Why can't the BNP be prosecuted for distributing hate literature against Muslims?

on Sunday, November 11, 2012

The Nottingham-based Building For The Future blog has drawn its readers' attention to this leaflet, which has been distributed by the British National Party in Luton.

As the BFTF writer notes, the flyer "appeared to have come straight out of 1930s Germany (and BFTF does not use that analogy lightly) – with the exception that instead of hate caricatures of Jews, it was Muslims that the BNP were now choosing to portray as the evil menace in our midst".

The writer wants to know whether "this qualifies as an inciteful document and should not be allowed" and has "asked the local council and MP what (if anything) would happen if the BNP started distributing flyers like this in Nottingham".

The answer is – probably very little. In August this year a former Lib Dem parliamentary candidate named Linda Jack called for the BNP to be prosecuted for distributing the leaflet in Luton but got nowhere.

If the leaflet were directed against Jews rather than Muslims there would be a realistic prospect of the BNP being charged with inciting racial hatred. But Muslims are not covered by racial hatred legislation and have to rely on the religious hatred law, which is completely useless. On the one occasion that a BNP member has been prosecuted for inciting religious hatred he was inevitably acquitted.

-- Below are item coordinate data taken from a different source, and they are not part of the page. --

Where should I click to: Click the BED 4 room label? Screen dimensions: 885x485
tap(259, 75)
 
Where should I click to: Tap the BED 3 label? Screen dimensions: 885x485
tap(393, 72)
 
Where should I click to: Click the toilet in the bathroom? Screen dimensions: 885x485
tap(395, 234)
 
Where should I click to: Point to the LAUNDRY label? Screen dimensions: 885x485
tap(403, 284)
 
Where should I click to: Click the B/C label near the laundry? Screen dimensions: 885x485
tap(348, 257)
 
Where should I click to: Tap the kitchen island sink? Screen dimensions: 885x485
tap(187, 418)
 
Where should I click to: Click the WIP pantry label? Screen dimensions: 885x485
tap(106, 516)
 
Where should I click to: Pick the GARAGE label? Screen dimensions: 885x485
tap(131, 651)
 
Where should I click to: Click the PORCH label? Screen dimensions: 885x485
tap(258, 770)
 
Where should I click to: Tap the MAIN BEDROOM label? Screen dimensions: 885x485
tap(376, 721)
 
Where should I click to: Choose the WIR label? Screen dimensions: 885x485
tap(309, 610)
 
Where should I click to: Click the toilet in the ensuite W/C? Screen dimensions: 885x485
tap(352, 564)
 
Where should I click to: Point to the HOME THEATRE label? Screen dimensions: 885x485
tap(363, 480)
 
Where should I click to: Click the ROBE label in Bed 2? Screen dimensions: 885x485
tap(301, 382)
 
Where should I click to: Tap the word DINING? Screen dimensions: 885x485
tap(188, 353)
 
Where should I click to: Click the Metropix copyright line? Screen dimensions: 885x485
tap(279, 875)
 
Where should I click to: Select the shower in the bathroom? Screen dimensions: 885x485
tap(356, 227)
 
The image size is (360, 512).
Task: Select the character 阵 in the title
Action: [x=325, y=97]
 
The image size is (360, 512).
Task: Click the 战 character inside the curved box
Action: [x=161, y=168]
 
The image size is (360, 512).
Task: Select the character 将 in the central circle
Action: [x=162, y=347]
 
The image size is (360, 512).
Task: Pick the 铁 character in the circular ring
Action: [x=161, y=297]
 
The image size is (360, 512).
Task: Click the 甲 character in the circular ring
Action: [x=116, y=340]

There is an urgent need to amend the law against incitement to religious hatred so that it does provide effective protection for the Muslim community. However, even in the current situation there is no excuse for the police refusing to take action over leaflets like this. There would appear to be good grounds for Muslims who have received the flyer to demand that the BNP should be prosecuted for religiously aggravated harassment.